How to Make Mint Wine
If you haven't attempted making wine before, don't be intimidated! Check out our primer to home brewing:
Just a small handful of entries, and you'll be good to go!
Mint Wine Ingredients
While using tap water can be an option, we opt to use jugs of spring water, for a couple of reasons..
First of all, life in Minneapolis opened our eyes to the fact that tap water doesn’t always taste good. While our water here in Hamilton always tastes fresh and clean (without a filter even!), we know that’s not the case for everyone. Bottled spring water won’t introduce any weird, undesirable flavours to your wine.
Additionally, there’s the convenience factor. Not only is it clean tasting, it’s pre-measured, sterile, and handy.
However, if your tap water is consistently tasty and safe, feel free to use that instead of bottled.
We use fresh mint out of the garden. You can use whatever variety of mint you happen to be growing - if you like to eat it, you’ll likely enjoy the wine it makes.
Wash the mint well, pull the leaves off the stems, and pack the leaves well when measuring.
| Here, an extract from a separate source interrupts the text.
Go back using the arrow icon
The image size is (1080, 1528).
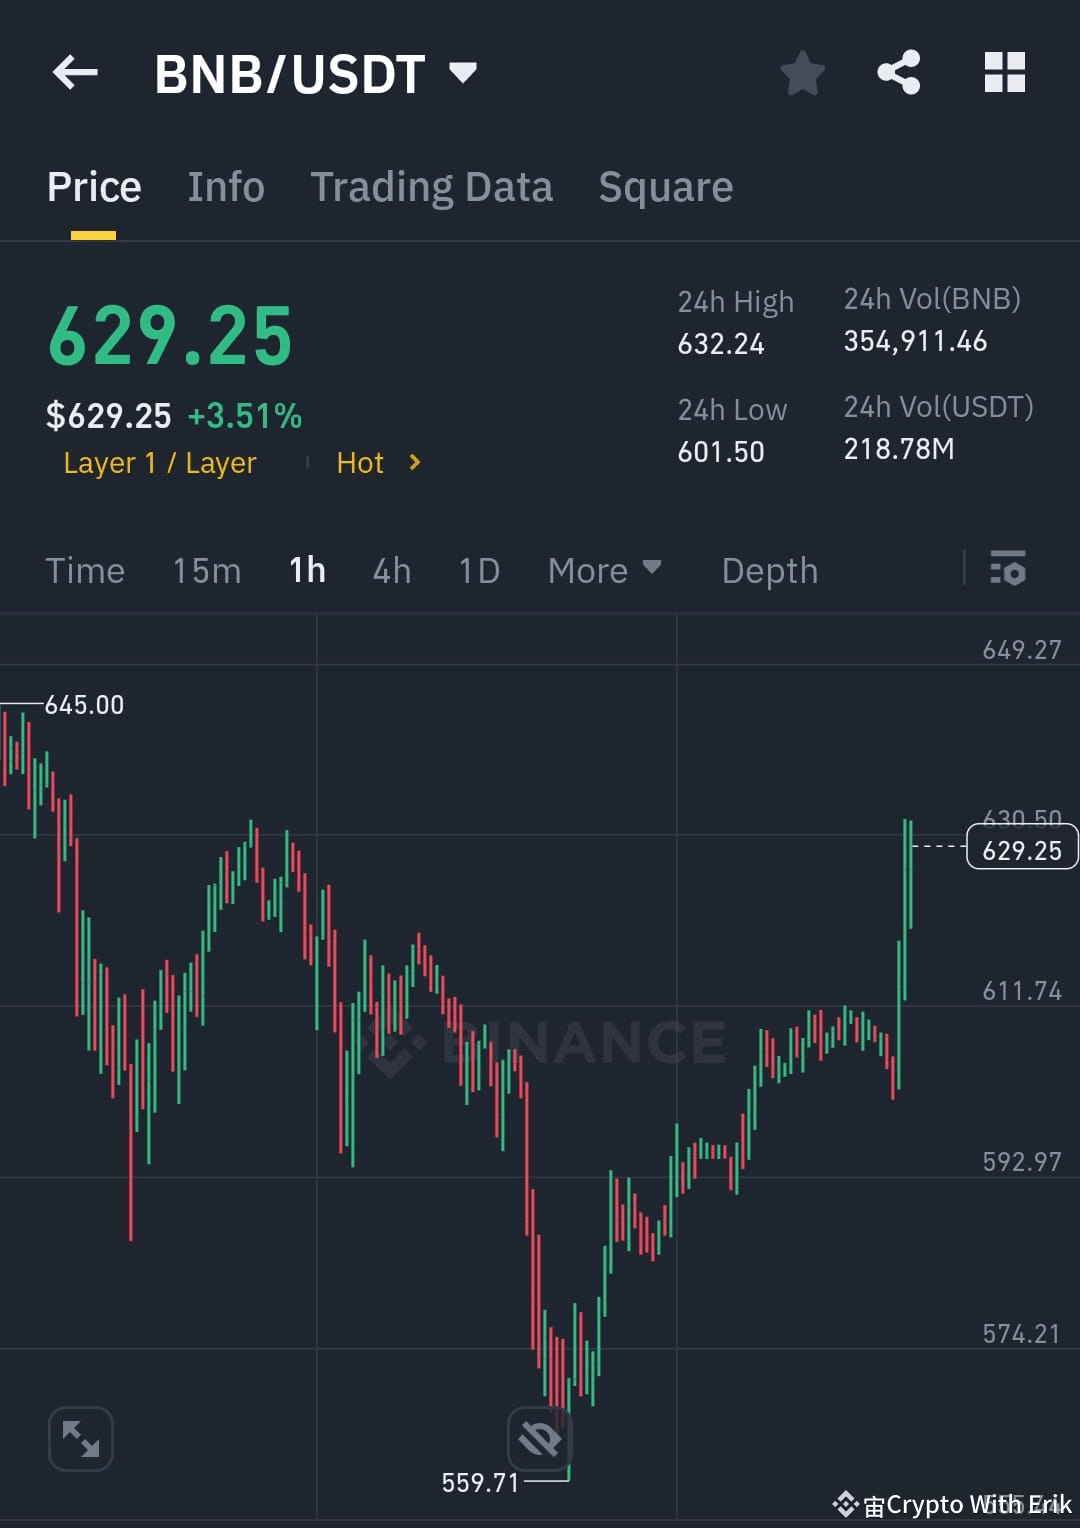coord(75,72)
I like to crush the leaves by hand when adding it to the pot - this will release the flavours a little more.
Type of Sugar
In terms of type of sugar, we prefer to use plain white granulated sugar for this wine. It’s a good neutral flavour, and I really think that brown sugar or maple syrup would overwhelm the mint flavour.
How to Make Mint Mead
If you’d like to make a mead rather than a wine, you can swap the sugar out for honey. We’ll usually use 4-5 lbs of honey for this.
A couple notes:
- I say “Mint Mead”, as that’s what most people would understand... but mead with herbs would technically called a “metheglin” -
So, swapping sugar out in favour of honey would give you a mint metheglin. The more you know!
- When you’re using honey instead of sugar, you’re going to want to be careful in your choice of honey. Where white sugar is fairly neutral in flavour, honey can be aggressively flavoured.
I recommend picking something lightly coloured and lightly flavoured - a clover or orange blossom honey, for instance.
Something like a wildflower or buckwheat honey is likely to completely overwhelm the flavour from the mint.
Aside from flavour, there’s the matter of alcohol content.
Your wine’s final ABV will vary wildly dependent on a couple things: how much sugar you add, and what kind of yeast you use (more on that in a bit)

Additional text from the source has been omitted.